Window

class Window

Macrostate ranges are often broken into separate windows for parallelization. The relative size of these windows can be optimized depending upon the system.

A segment is a countinuous, theoretical formula for analytically spacing macrostate ranges. This line segment includes both the minimum, maximum, and intermediate values. Thus, a 4 window segment would contain 5 values.

Boundaries are integer macrostate minimums and maximums utilized by each window. Thus, 4 window boundaries would contain 4 min and max values. Boundaries use the given line segment, either from formula or user input, and then account for rounding and extra overlap between windows.

For example, 4 windows with segments given by [0, 100.00, 141.42, 173.21, 200] with 5 overlap and rounding would result in the following boundaries: [[0, 100], [96, 141], [137, 173], [169, 200]] where each of the 4 window is expressed as a [min, max] pair.

In order to recover the free energy over all of the windows, it is possible to splice either (1) the probability distribution or (2) the collection matrix elements.

For (1) probability distribution splicing, each window must share atleast one macrostate (overlap) with its neighbors.

For (2) collection matrix splicing, windows cannot share any macrostates but the boundaries must be adjacent and all trial moves of the windows must be exactly the same.
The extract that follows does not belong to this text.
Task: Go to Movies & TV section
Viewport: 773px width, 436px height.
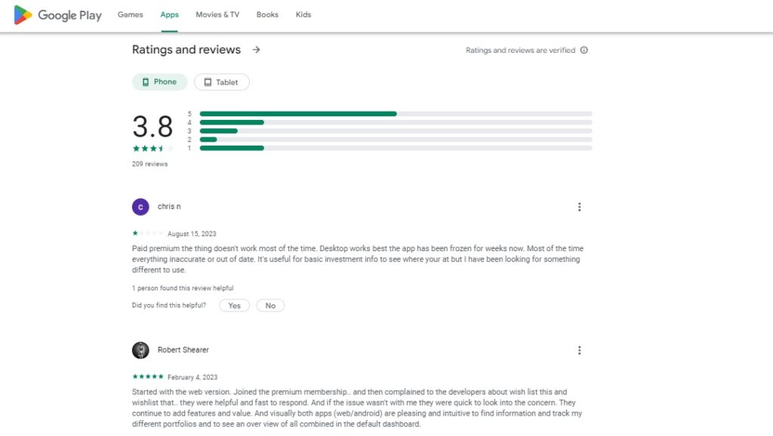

Subclassed by feasst::WindowCustom, feasst::WindowExponential

Arguments

  • minimum: minimum in macrostate range (default: 0).
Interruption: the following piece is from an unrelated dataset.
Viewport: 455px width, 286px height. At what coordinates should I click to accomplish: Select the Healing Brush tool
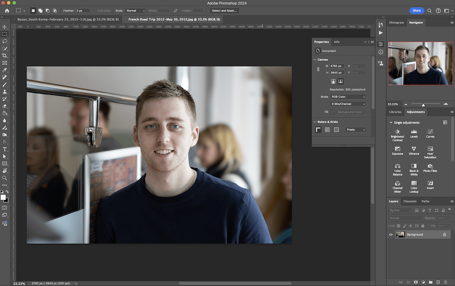click(x=5, y=77)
  • maximum: maximum in macrostate range (default: -1).

  • num: number of windows (default: -1).

  • num_from_omp: obtain num from OMP threads (default: false).

  • overlap: number of macrostate overlaps between windows (default: 1).

  • min_size: minimum size of each window (default: 1).

Public Functions

virtual int minimum() const

Return the minimum.

virtual int maximum() const

Return the maximum.

virtual int num() const

Return the number of windows.

int overlap() const

Return the overlap.

virtual std::vector<double> segment() const = 0

Return the continuous, segmented boundaries of the range. This should be return num + 1 boundaries, to include global min and max.

virtual std::vector<std::vector<int>> boundaries() const

Return the boundaries as a vector of vectors.